# Dividing a room to paint with moldings??



## J187 (May 19, 2006)

I am contemplating repainting some walls in my house. I have a pretty open floor plan. My living room far wall extends the width of the house and on one end its the living room for about 2/3 of the wall and the other is the dining area/dining room. If we repaint, I'd like to break the two areas/rooms up with a different color. Obviously, this will look funny if we just stop 2/3 of the way across and change colors. What I am thinking about doing is using some molding up the walls, across the ceiling and down the other wall. Does anyone have any opinions on this? Or any other ideas? Thanks. 
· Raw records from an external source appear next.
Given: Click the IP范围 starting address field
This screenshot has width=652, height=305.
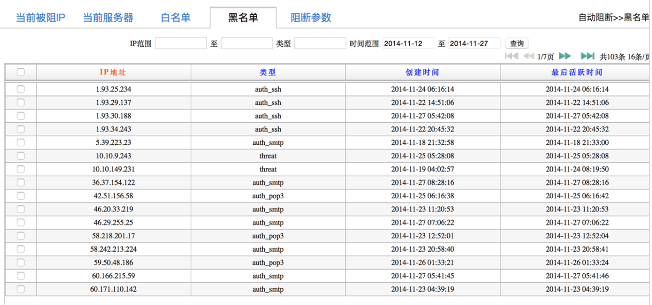Looking at the screenshot, I should coord(180,44).
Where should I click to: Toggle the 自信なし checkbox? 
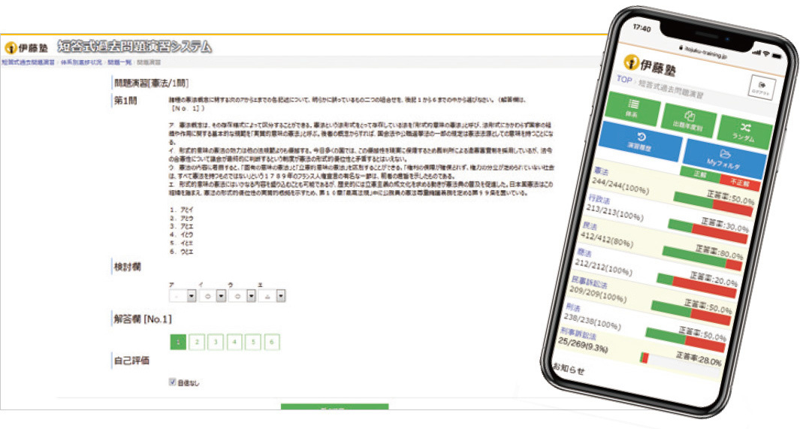click(174, 382)
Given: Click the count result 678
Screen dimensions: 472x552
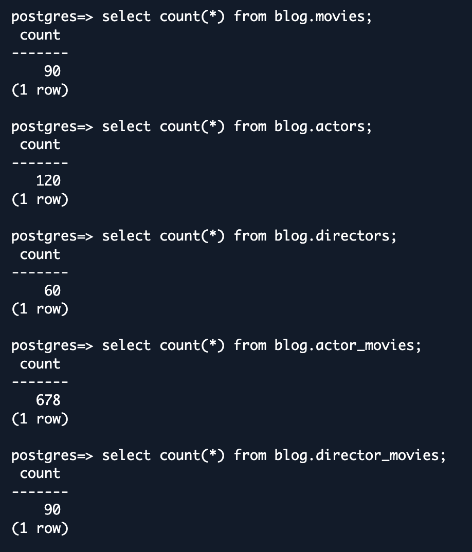Looking at the screenshot, I should pos(48,400).
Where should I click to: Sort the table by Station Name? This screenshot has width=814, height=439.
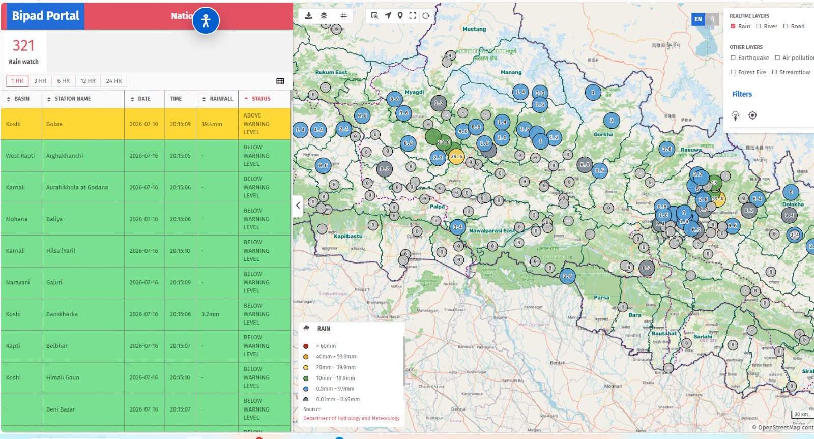69,99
BTW, the opposite wall of the main wall is the opening to the kitchen in the dining area and the other 2/3 accross from the main wall is all open leading to the stairs and hallway w/ bedrooms. I'll enclose a picture


----------



## Katydid (Jul 10, 2006)

*How about this Idea?*

In my considered opinion (as a color-consultant faux-finish painter) you would not be happy with the moulding (installed vertically?) on the long wall. I expect it would give the place a less than elegant, doll-house effect, and would limit future design choices.
How about a creative paint technique instead. Steal ideas from past segments of t.v. design shows on the HG website or in the books that often accompany those shows. Debbie Travis' Painted House is one of the many good ones.
If you want help to visualize the moulding idea, put some kind of low-tack tape onto the wall where you would put the mouldings. Leave it up a couple of days and live with it to see how it feels and gather opinions from others whose design sense you admire.

Good Luck, Katie


----------



## J187 (May 19, 2006)

Thanks katie. Opinion noted. 

Others please?


----------



## RobertF (Jul 8, 2006)

I would frame it out with a simple box frame, maybe two 2x4's deep or so and drywall it. Carry one color to the edge and one comes across and stops but it provides a stopping point. It would also define your dining room from the other room.


----------



## slickshift (Aug 25, 2005)

IMO those always look bad
The exception would be and "exposed beam" type of separator on the two walls and the ceiling
It still looks a little funny, but is workable

I'd paint the long wall all the same color, and the short DR wall a different color
That would lend an "aura" of a different color to the DR


----------



## DaveH (Jun 5, 2006)

I had this same problem in my last house. We decided to use two colors that accented eachother while being different. At the point of transition we "seperated" the rooms with furniture and trees in pots at the wall line. It looked fabulous and gave the impression of two seperate rooms..


----------



## J187 (May 19, 2006)

Hmm, all good suggestions. I am most intrigued at the moment, by the thought of painting the common wall one color and using only the short walls to define the dining area...in my particular application, that may work well. I'm looking into it. Thanks for the great suggestions!


----------



## handypilot (Jul 18, 2006)

DaveH said:


> I had this same problem in my last house. We decided to use two colors that accented eachother while being different. At the point of transition we "seperated" the rooms with furniture and trees in pots at the wall line. It looked fabulous and gave the impression of two seperate rooms..


I would use Dave's technique, but that's me! In order to get a really good clean line you can use the following technique, because painters tape (of any brand) is bound to bleed through. Especially if you have any texture on the walls.

Paint one room color to the point on the wall where you want to transition to the other color, and paint a little farther to overlap some.
Let the color fully dry!
Lay down a plumb/straight strip of low adhesive painters tape where you would normally to divide the two colors. Laying it over the newly painted color of the one room.
Using the same color you just used for the one room, brush a thin coat of paint on the edge of the painters tape that faces the room your going to paint next. What this does is seal the edge of the painter tape so there is no bleed through with the next color.
Let this tape "sealing" fully dry.
Paint the other room up to the tape, and let the paint dry
When all paint is dry, remove the tape and you'll have a nice straight line with a nice clean/sharp edge!


----------



## carey314 (Jul 26, 2006)

*Dividing a room to paint with moldings*

I was thinking about doing the same thing. We have one big living room and I wanted to turn about one-third of the room into an office/computer room. The ceilings are high and the other side of the area is fairly far away but I was still wondering if that one piece of molding on one wall, for the purpose of using something to divide the colors, would look funny. You'd probably have to see it but in my case, molding across the ceiling and down the other wall would look funny.

A really cool way to do it would be to fade one color into the other color like the color wheel. The biggest problem with that, I would think, is buying all that paint just to put one little stripe down the wall, then just the slighest color change for the next stripe, and so on until you get to the color of the other wall. I'm not sure I explained that very well. What do you think?


----------